The Marines train about 17,000 recruits at Parris Island each year. Recruit training for those enlisted in the United States Marine Corps includes a thirteen-week process during which the recruit becomes cut off from the civilian world and must adapt to a Marine Corps lifestyle. During training, the drill instructors train recruits in a wide variety of subjects including weapons training, Marine Corps Martial Arts Program, personal hygiene and cleanliness, close order drill, and Marine Corps history. The training emphasizes physical fitness and combat effectiveness. Recruits must attain a minimum standard of fitness to graduate. This standard includes a Physical Fitness Test and a Combat Fitness Test. Recruits must also meet minimum combat-oriented swimming qualifications, qualify in rifle marksmanship with the M16A4 service rifle, pass minimum curriculum standards, and complete a 54-hour simulated combat exercise known as "The Crucible".

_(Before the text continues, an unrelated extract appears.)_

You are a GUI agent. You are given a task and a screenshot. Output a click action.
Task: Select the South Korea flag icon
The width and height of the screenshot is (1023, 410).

The facility has trained female U.S. Marine recruits since 1949. The facility also has female drill instructors.

==In popular culture==
===Film===
- Parris Island is depicted in the film The D.I. (1957), directed by and starring Jack Webb.
- Parris Island is depicted most famously in Stanley Kubrick's movie Full Metal Jacket (1987), featuring R. Lee Ermey as Gunnery Sergeant Hartman, a memorable drill instructor ("DI"). Ermey was formerly a Marine DI at San Diego and served as technical consultant on building the film set.

===Television===
- Parris Island appears in and is referenced several times in the G.I. Joe franchise. Professional wrestler/G.I. Joe character Sgt. Slaughter (portrayed by/voiced by Bob Remus) was billed from/born in Parris Island, South Carolina and was known as the "toughest drill instructor" to come out of MCRD. G.I. Joe character Gung-Ho graduated from Parris Island; another character, Leatherneck, served as a drill instructor there. Parris Island appears in the episode "The Rotten Egg" of the original G.I. Joe cartoon.
- The JAG episode titled "Boot" was set at MCRD.
- Parris Island is the setting of several flashbacks in the TV series Revolution.
- The 2025 Netflix series Boots depicts boot camp on Parris Island.

===Music===
- Billy Joel's song "Goodnight Saigon" mentions the U.S. Marine Corps training base multiple times ("We met as soulmates on Parris Island").